Many organizations are being overwhelmed by huge volumes of data, but they don’t know how to reap its benefits. This ebook looks at how to gain key business insights from that data, choose the right tools to manage it, and leverage predictive analytics to improve business processes and make more targeted decisions.
From the ebook:
A 2017 research study conducted by Forbes Insights and Dun & Bradstreet revealed that 59% of more than 300 companies surveyed did not use predictive modeling or advanced analytics, and 23% still used spreadsheets for most of their data analytics work. Even more startling was the fact that 19% of respondents used no analytical tools more complicated than basic data models and regressions.
This news is not encouraging for big data and analytics champions and managers—nor is it good for their lagging companies, as evidenced by an MIT Sloan Management Review that found that 67% of companies that were aggressively using analytics achieved competitive advantage in their markets.
Sacrificing competitive advantage is reason enough for CIOs and CDOs to place analytics adoption by the company near the top of their priority lists.
What is slowing down meaningful big data and analytics adoption—and what can CIOs and CDOs do about it?

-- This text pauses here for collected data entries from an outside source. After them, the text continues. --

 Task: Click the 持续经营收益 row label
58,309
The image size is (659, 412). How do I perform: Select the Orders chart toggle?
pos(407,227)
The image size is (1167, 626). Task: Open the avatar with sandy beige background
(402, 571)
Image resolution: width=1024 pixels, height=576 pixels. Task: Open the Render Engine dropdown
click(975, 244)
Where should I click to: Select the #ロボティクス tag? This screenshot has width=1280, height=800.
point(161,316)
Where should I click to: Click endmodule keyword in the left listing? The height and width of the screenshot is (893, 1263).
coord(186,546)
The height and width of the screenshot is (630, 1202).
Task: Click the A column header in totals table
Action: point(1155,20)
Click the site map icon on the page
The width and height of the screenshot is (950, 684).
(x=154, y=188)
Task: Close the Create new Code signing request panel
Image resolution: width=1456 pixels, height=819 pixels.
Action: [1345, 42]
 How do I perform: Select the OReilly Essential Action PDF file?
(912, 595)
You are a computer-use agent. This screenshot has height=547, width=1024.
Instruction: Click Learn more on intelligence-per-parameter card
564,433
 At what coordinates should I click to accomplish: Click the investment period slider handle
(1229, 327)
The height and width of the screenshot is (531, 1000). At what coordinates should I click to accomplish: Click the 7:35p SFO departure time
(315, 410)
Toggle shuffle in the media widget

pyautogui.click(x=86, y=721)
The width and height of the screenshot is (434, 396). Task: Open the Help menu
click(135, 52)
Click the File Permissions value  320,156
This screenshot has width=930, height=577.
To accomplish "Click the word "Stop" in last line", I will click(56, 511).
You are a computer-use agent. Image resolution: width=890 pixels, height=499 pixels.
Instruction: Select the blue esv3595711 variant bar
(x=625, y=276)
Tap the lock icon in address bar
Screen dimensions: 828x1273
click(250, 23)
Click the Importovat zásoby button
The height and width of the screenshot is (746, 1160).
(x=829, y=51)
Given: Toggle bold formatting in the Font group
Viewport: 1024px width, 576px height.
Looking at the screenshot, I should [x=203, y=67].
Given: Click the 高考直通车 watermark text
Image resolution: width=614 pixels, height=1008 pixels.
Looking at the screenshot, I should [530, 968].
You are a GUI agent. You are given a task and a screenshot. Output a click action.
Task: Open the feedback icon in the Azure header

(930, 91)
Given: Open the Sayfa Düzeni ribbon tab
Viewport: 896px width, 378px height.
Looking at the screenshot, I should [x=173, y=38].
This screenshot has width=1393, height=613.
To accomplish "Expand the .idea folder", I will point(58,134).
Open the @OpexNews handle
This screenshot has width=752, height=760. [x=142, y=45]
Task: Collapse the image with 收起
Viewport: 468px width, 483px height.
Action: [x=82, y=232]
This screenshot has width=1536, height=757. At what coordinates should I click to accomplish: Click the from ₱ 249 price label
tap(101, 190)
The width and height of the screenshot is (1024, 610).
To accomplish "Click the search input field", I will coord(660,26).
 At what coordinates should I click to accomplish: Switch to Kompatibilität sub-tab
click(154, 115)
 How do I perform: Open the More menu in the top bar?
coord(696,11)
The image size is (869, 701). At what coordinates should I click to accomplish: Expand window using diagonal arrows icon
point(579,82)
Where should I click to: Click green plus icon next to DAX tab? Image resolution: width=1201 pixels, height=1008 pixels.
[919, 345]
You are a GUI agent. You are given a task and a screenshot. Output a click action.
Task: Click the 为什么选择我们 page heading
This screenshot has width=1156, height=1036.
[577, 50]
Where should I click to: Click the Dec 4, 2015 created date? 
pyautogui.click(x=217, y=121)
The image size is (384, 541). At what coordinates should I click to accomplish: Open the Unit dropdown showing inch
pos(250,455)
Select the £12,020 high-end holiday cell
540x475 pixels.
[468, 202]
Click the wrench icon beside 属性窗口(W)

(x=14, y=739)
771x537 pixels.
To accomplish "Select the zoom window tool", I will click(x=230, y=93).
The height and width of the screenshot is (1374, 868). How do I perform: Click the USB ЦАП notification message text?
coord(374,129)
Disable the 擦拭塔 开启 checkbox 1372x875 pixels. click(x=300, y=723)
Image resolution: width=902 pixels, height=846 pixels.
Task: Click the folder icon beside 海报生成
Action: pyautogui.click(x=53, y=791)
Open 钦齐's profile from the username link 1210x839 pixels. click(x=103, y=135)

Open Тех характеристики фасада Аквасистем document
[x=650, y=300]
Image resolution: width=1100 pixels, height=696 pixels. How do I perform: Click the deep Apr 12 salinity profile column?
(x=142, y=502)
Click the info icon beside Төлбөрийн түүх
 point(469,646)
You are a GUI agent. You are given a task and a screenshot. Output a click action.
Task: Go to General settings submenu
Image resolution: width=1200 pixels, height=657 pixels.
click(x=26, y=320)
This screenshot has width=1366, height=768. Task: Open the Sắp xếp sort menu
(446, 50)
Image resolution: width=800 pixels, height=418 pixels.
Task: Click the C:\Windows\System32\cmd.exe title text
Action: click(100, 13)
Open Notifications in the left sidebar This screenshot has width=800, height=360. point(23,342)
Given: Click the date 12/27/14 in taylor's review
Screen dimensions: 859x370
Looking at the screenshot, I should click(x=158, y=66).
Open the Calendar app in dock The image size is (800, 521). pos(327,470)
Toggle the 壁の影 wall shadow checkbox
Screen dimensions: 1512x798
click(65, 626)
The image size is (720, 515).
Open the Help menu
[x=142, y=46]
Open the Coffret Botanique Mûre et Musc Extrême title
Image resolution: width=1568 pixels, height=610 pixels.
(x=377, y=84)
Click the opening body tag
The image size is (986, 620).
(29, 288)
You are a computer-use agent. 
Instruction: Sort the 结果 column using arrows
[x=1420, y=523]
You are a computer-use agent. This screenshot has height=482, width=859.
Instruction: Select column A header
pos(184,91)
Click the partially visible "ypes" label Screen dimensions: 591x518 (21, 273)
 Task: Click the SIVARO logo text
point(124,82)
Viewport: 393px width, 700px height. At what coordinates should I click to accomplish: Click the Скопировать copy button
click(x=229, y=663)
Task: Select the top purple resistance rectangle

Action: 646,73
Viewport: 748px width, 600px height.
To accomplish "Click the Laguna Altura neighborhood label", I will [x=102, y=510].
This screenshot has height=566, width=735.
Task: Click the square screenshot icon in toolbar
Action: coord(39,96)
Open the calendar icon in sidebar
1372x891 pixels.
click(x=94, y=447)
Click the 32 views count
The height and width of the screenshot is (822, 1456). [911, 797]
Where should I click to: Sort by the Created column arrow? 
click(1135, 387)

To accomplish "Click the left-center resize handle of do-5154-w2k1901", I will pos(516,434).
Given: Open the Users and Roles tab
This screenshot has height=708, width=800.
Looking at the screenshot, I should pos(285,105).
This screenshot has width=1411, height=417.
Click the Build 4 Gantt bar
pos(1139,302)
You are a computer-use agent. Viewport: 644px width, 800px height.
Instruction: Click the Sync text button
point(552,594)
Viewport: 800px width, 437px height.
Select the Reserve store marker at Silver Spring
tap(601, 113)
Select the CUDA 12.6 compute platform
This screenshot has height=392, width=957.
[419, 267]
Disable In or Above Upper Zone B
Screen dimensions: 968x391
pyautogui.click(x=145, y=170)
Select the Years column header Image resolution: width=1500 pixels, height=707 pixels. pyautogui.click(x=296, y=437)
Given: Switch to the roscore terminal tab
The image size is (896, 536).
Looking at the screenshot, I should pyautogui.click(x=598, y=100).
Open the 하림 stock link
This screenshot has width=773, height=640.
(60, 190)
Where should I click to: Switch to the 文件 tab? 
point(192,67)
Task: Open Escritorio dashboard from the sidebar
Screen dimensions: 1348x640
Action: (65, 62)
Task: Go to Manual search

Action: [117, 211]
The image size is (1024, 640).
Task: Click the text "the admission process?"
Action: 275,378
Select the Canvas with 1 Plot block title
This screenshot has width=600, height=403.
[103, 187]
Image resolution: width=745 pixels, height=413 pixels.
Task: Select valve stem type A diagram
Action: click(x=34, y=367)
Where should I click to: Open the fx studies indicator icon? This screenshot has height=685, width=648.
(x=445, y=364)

Here are five common problem scenarios and ways to overcome them.
Problem 1: The business is not seeing enough tangible impacts from analytics
There are still too many organizations running analytics as a series of pilot projects in test tube mode. While testing small pilots was a good initial concept for introducing analytics in companies, too much time has passed to continue this approach. Test tube lab projects suggest that analytics are not ready for prime time in businesses. It is impeding meaningful corporate analytics adoption because individuals at the C-level don’t take these “lab” projects seriously.